The Bear Cave

June 2, 2009 2:05 AM

Teams Regroup as Series Shifts to Steel City

After two exciting games at Joe Louis Arena, the Detroit Red Wings and Pittsburgh Penguins got to enjoy a day off on Monday, as the series shifts to the home of the Eastern Conference Champions. In a way, each team can consider the day a moral victory. The Red Wings can take the extra time to heal a few injuries, while developing a plan to put Pittsburgh against the wall in game three. On the other side, the Penguins got to use Monday as a chance to fix what went wrong in Detroit, while figuring out a way to get back into the series on home ice.

Looking back at the first two tilts of the 2009 Stanley Cup Final, the Red Wings might have a 2-0 series lead, but the games could certainly have gone either way. If Evgeni Malkin had finished off his second period breakaway in game one, the Penguins would have taken a 2-1 lead, meaning Johan Franzen's late tally would have made for a 2-2 tie after 40 minutes of play. In game two, the Penguins hit two posts. Give or take a few inches, and that also had the potential for overtime.

With all of that being said, Detroit does have to be feeling very good at the moment. First and foremost, Chris Osgood has been phenomenal. Although the 36-year old has only been forced to make a few saves of highlight reel quality, he has been there when his team has needed him the most. Furthermore, stealing a series is nice, but the real key is making sure you don't lose the series. In the first two contests, Osgood has made 63 saves on 65 shots, earning first star honors each night.

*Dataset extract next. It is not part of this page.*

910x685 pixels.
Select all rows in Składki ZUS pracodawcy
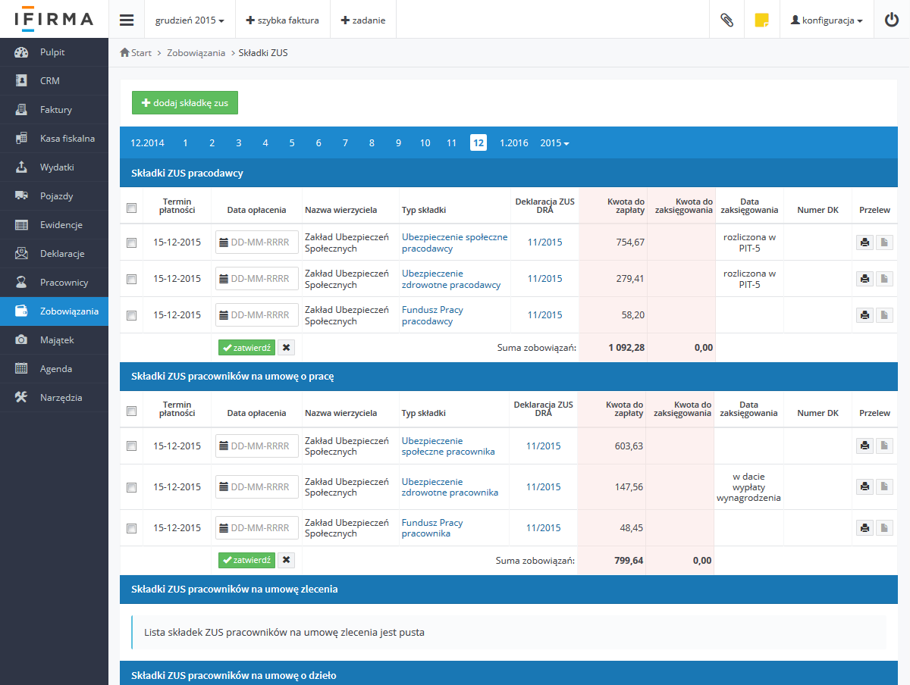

Goaltending wins championships, and so far so good for the man who currently owns three rings.

The second aspect that the Red Wings have to be pleased about is their depth and balance. One of the biggest question marks surrounding Detroit entering the series was how they would deal with having some of their more talented players battling injuries. Well, for a simple answer, take a look at the scoresheet from game two. Jonathan Ericsson, Valtteri Filppula, and Justin Abdelkader scored the three goals to lead their team the victory. Throw in Abdelkader's tally from game one, as well as the first goal from Brad Stuart, and five of Detroit's six goals have come from players with less than 15 goals in the regular season. If scorers such as Henrik Zetterberg, Marian Hossa, and Jiri Hudler can heat up, this could be a quick series.

For Pittsburgh, the key to turning the series around can be simple, but difficult at the same time. Granted, some will look at the first two games as the Red Wings just benefiting from a few lucky bounces. However, the concern is what created the bounces. Of the six goals that the Penguins have allowed, two have come shortly after icing the puck. Although icing is a part of the game, Pittsburgh was vulnerable on both occasions, and Detroit capitalized. The other goal that can be looked at as an issue for the Penguins was Abdelkader's in game two. No player should be able to score when he is faced with a 1-on-2 and a goaltender. These are mental mistakes that Pittsburgh has to fix, as they have been made costly in consecutive games.

The other area of concern for the Penguins is the lack of production from the line of Sidney Crosby, Bill Guerin, and Chris Kunitz. Pittsburgh is probably happy to see that Evgeni Malkin has showed up for the first two games with one goal, one assist, and plenty of intensity. However, this is a team that needs both superstars to produce in order to be successful. Although most of the blame will be put on Crosby, credit has to be given to Henrik Zetterberg for a stellar job of defending the former MVP. At the same time, Guerin and Kunitz were brought to the Penguins with the hope that their two rings would help lead to glory. In Detroit, they were silent, and that also needs to change.

Last season, Pittsburgh played down right awful in the first two games at Joe Louis Arena, but came back to win game three with a solid effort in Pennsylvania. Because the Penguins played better on the road this year, they should be able to use the motivation of their home crowd to produce a victory. However, they will need to get rid of the mental mistakes, while pinning Detroit early. If the Red Wings feel any sort of life in the latter portion of the game, they will look for the kill, knowing that only three teams in the history of professional sports have come back from an 0-3 deficit. Simply put, the Penguins need to win on Tuesday, or else an octopus might find the ice in the Igloo for the second year in a row.

Despite a change in venue, Tuesday night's face-off for game three is scheduled for 8:00 Eastern Time at Mellon Arena in Pittsburgh.